P Is for "Prude"
Faye's blogging the college book THE NAKED ROOMMATE. This week, she covers the elephant in the room (or should we say "elephant in the rum"). Oh oh oh, we crack ourselves up. —Sparkitors
I feel like an anti-Hester Prynne. Seriously, someone needs to knit me a scarlet “P” for "prude" that I can wear on all my college clothes so everyone knows to stay away or risk catching the prudish, which sounds like a horrible disease that requires its victim to never have any fun and only wear turtleneck sweaters.
Anyway, chapters 10 and 11 of The Naked Roommate are about drinking and drugs. And I’m planning on doing neither of those things in college. (Although I’ll probably have a few drinks when I turn 21 since I’ve always wanted to try the adorable fruity drinks with the frosted rims and tiny umbrellas you see on restaurant menus.) But the point is—I don’t want to get drunk or high, which puts me in a minority on a college campus.
I know, first no sex and now no booze or weed—I’m every un-fun mother hen’s perfect child. But I swear I’m not as lame as last week’s post and this week’s post are making me out to be. I like wearing short skirts and makeup, going to parties, dancing, watching R-rated movies with my friends, having fun and trying to be as not lame as possible.
The thing is, I’ve had Catholic schooling since Kindergarten, which means two things. 1) I have no idea how to dress myself in the morning. Seriously, wearing a uniform has made it easy for 13 years but I’m screwed for the next four. And 2) I’ve been sheltered. No one drank or did drugs or even dated in middle school, and though there was one couple that “went out,” they never actually “went” anywhere. In high school, of course there was drinking and drug dealing, but if you didn’t look too hard to find it, you could pretend it wasn’t there. College is completely different. The guy leading one of the parent meetings at my Orientation guaranteed to all the parents (my mom included) that their children would be drunk before Christmas. It’s practically expected that you’re going to drink and experiment with illegal substances in college.
Don’t get me wrong, I have no problem with other people doing that stuff. What they do with their brain cells is their own business. If a person isn’t an immediate danger to themselves or others, I’m not going to tell them what to do with their life. Harv seems to be on my side with this one. He says:
- If you’re going to drink, don’t drink too much.
- Just because others are doing it doesn’t mean you have to.
- Don’t do something stupid when you’re drunk like having unsafe sex, and NEVER ever drive drunk.
- Drinking can kill people, so you know, be careful.
- If you want to avoid drugs, avoid the people doing the drugs.
- Drugs can kill people too, so seriously, think about what you’re doing before it’s too late.

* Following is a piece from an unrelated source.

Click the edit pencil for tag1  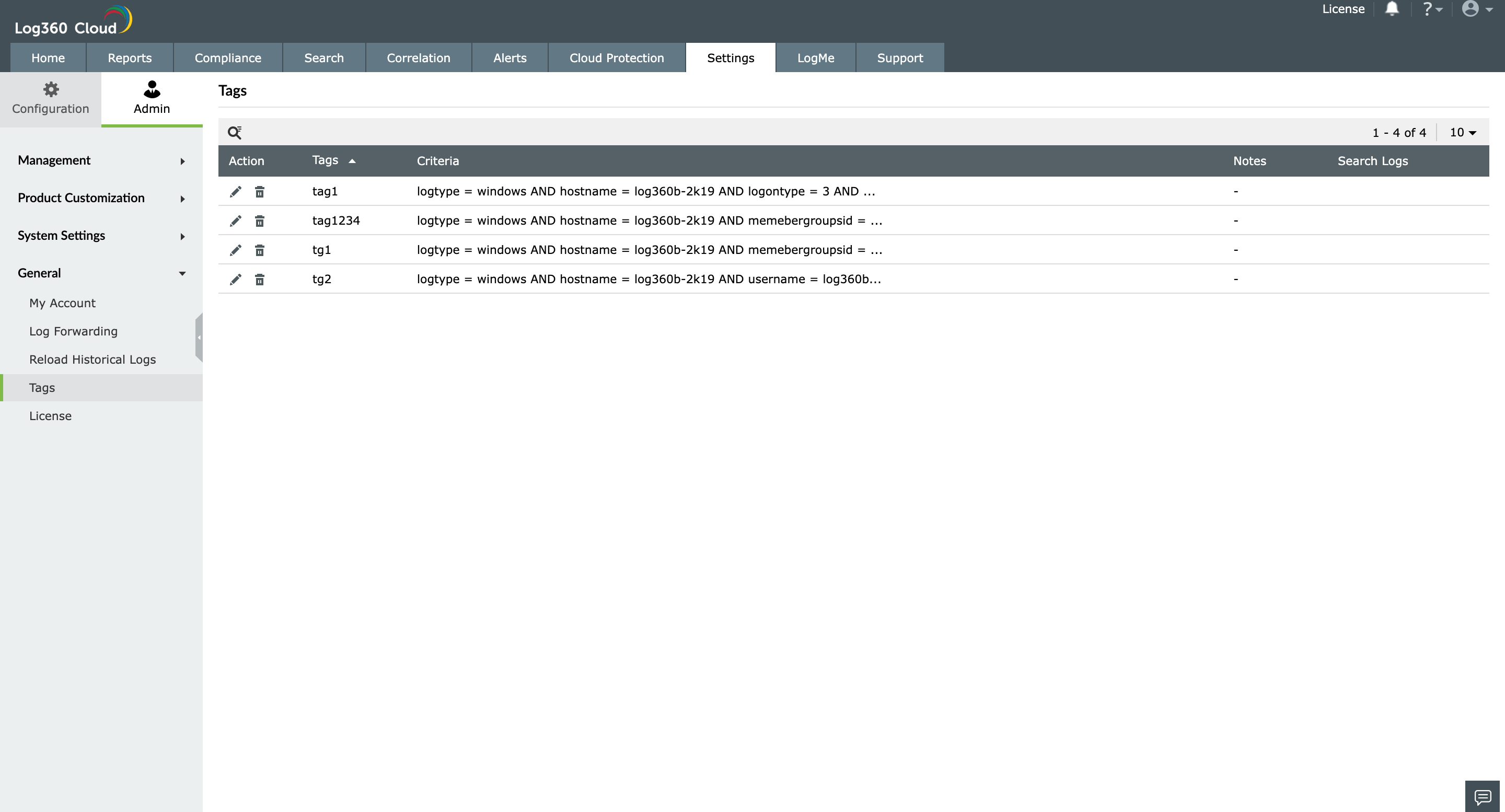(x=236, y=192)
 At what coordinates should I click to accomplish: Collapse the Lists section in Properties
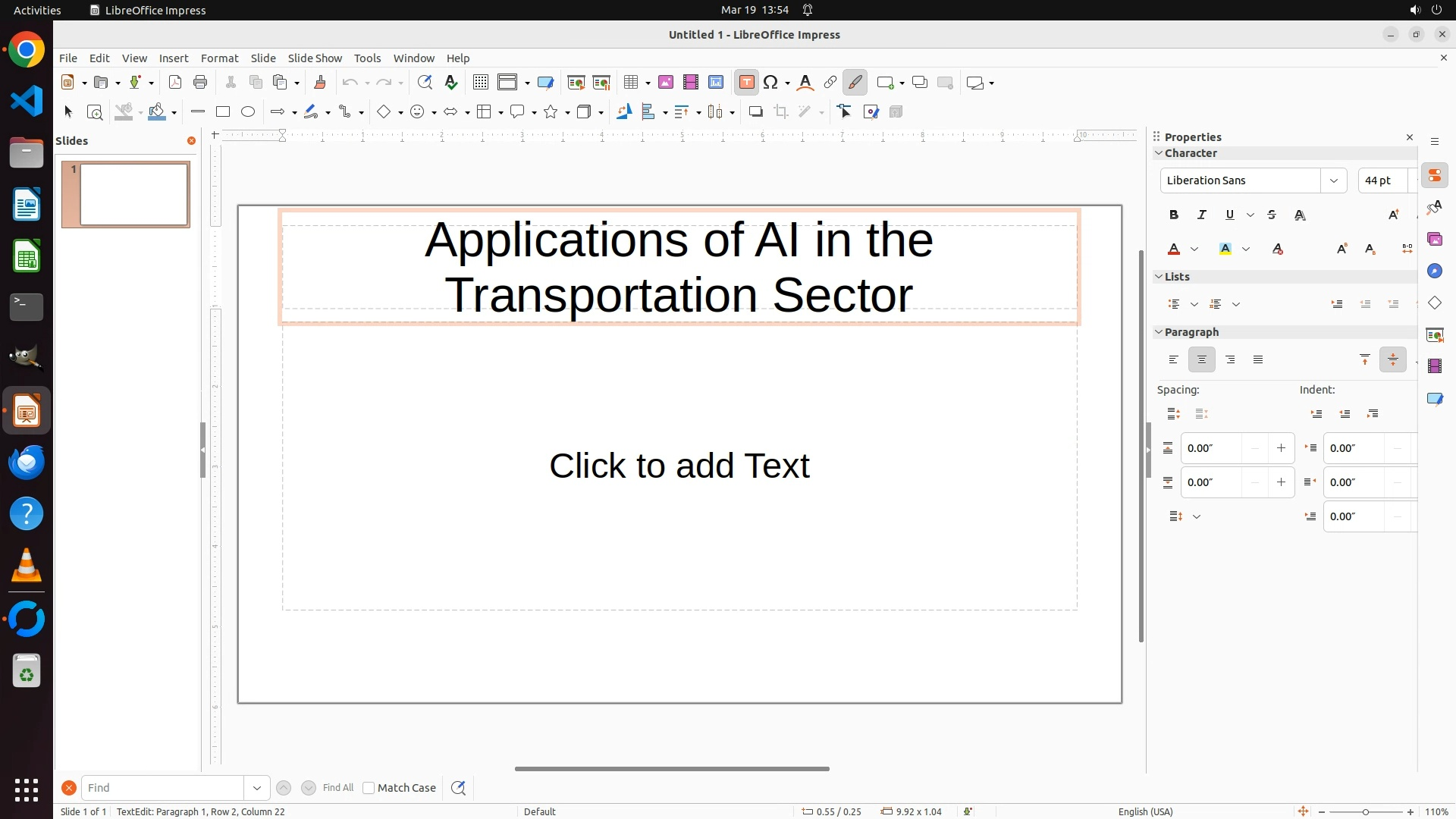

Harv throws in all sorts of statistics: 1,825 college students die each year from alcohol-related injuries. 90+% of sexual assaults involve alcohol. etc, etc, so you get his point.
Does all that mean I’m going to stay huddled in the safety of my dorm room for the next four years? Heck no. I’m still going to go to parties—you know, if I’m invited to parties—I’m just not going to drink at them. Do I think I’m not going to make any friends if I don’t drink? Everybody needs a designated driver friend, right? Am I going to miss out on the full college experience if I don’t experiment a little bit? I don’t think so, but I’m willing to take that chance if it means that I keep my scholarships, stay out of trouble, and not regret anything I did when I wasn’t thinking clearly.
Gah, I must sound like your mom, your dad, and your 5th grade D.A.R.E. instructor all rolled into one annoyingly preachy person. I’ll try to make it up to you with this fun fact: move-in is 11 days away! Eek, so excited!
Until next week,
What do you think—do you have to drink to have fun in college?